As the dental machining world has evolved, most laboratories have moved to 5-axis machines. This has given the versatility to mill screw-retained prostheses, as the screw access holes can be off axis in any different direction. In order for the tools to have access to completely and precisely mill those holes, the milled material must be able to tilt in each direction. Tilting the angle of the material in relation to the spindle is generally done with 3+2 milling, as there is little added benefit to full 5-axis machining for this. Full simultaneous 5-axis milling requires a machine to be in perfect alignment and CAM software that is far more powerful. When executed properly, this would allow machining for a finer surface finish and more complex geometries. However, if one axis motor is not perfectly calibrated with the rest for this type of machining, the results are far more catastrophic than with 3+2 milling, as the movement would put the spindle farther and farther away from the desired position.
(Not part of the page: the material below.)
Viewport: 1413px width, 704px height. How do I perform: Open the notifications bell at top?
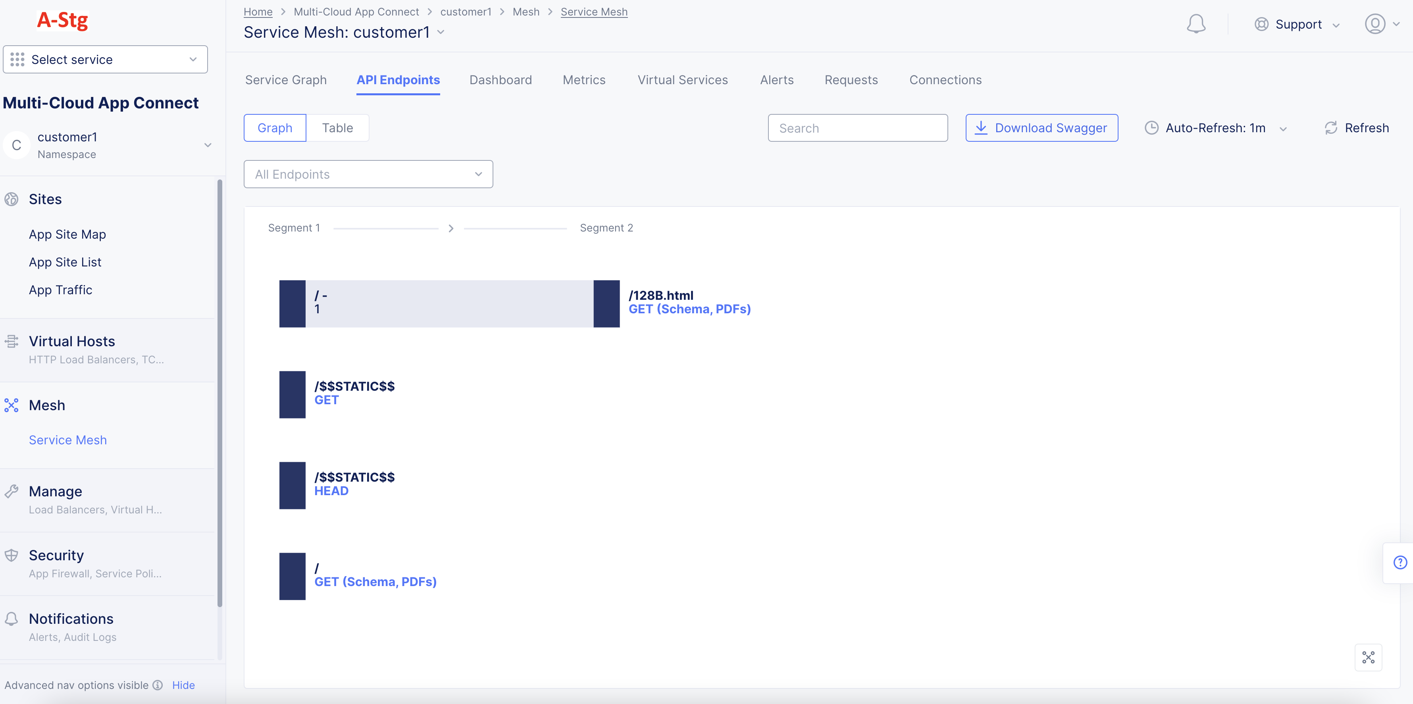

The marriage of CAM software and machines has typically been the best argument for closed systems in dental CAD/CAM. The idea of the closed system has always been that it is more plug-and-play ready. Parameters in the design software are preset to work with the milling tools to create a restoration that fits the indication. One of the most important factors in these parameters is the drill compensation. Drill compensation is a parameter in the design software. It creates space around the prep in order to ensure that the smallest tool used in milling is able to reach all areas of the intaglio surface of a crown. Drill compensation is necessary because CAM software is designed to never mill away material that exists in the design part. Therefore, if the intaglio surface of a crown is designed with areas that a bur can’t reach due to its diameter, those areas will remain unmilled. The software will always choose to leave material on the part rather than remove part of the crown.

The best possible result for a CAD/CAM system is if each individual component is configured to work within the entire system. Like CAM software controlling a machine, scanner software must move the scanner and the part being scanned properly to achieve the best possible scan, while calculating the data properly. These two elements working together can show how a software update can help the physical scanner achieve faster or more accurate results, without any hardware updates. Once this information is captured, the design software must have tested and proper parameters aligned with the tools and machining strategy that will be used later. The case management software should be set up to give the CAM software the proper files, in the proper format. With dental restorations, certain areas should be treated differently than others. A margin line, for example, can be protected from chipping if the CAM software can read the file and take consideration of the data. Lastly, the CAM software needs to be set up to consider the different parts of a restoration, be it a screw access hole, a margin, or occlusal anatomy, and create tool paths to get the most out of a machine. With all parts set up as a single system, the flow from one area to the next can be seamless and produce the high-quality restorations every patient deserves.

Mark Ferguson is General Manager at Vulcan Custom Dental in Birmingham, Alabama.